Here’s an example of vue-uhtml in action combining reactive re-rendering on user input, props validation, and using a named <slot>.
I spent some time researching how Custom Elements could be test-automated. The community driven Open Web Components initiative provides a set of defaults, recommendations and tools to help facilitate web components projects. The @open-wc/testing package combines and configures testing libraries to quickly get up to speed writing tests for Custom Elements. The vue-uhtml repository includes tests for a Custom Element built with vue-uhtml covering lifecycle hooks, user input and props interfaces.
Take-aways and possible future
To conclude the talk, I shared my top three take-aways from this experiment with the Vue.js Hamburg:
- Standalone Vue Reactivity is pretty awesome
- Custom Elements are not scary
- More developers should also get out there and experiment
My learning experience through this process of experimenting with community driven open source software far outweighed the extent of checking off the original goals I had set out.
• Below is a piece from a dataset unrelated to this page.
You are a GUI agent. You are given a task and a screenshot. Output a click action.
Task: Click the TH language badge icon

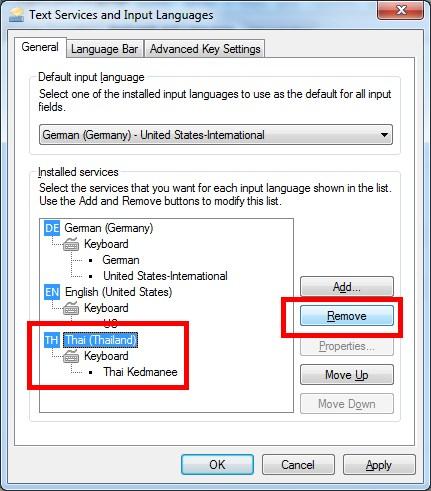pyautogui.click(x=52, y=340)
I was encouraged on this point that the second talk of the evening by Thomas Jacob from sum.cumo (“VueGround: Ein Design-Tool und Playground für Vuetify, in Vuetify”) was also in the spirit of experimentation.
Writing user centric documentation and more comprehensive test coverage for vue-uhtml are two areas to focus on before vue-uhtml to be “production ready”. Whether vue-uhtml will be added to the wide selection of Custom Elements frameworks already available remains a question for the wider developer community to engage with.
Many thanks to Vue.js Hamburg and Joe Ray Gregory for organising this online Meetup, and to sum.cumo for the smooth hosting of the live-stream on YouTube. We are indeed looking forward to the day when in-person Vue.js Hamburg meetups will be possible again.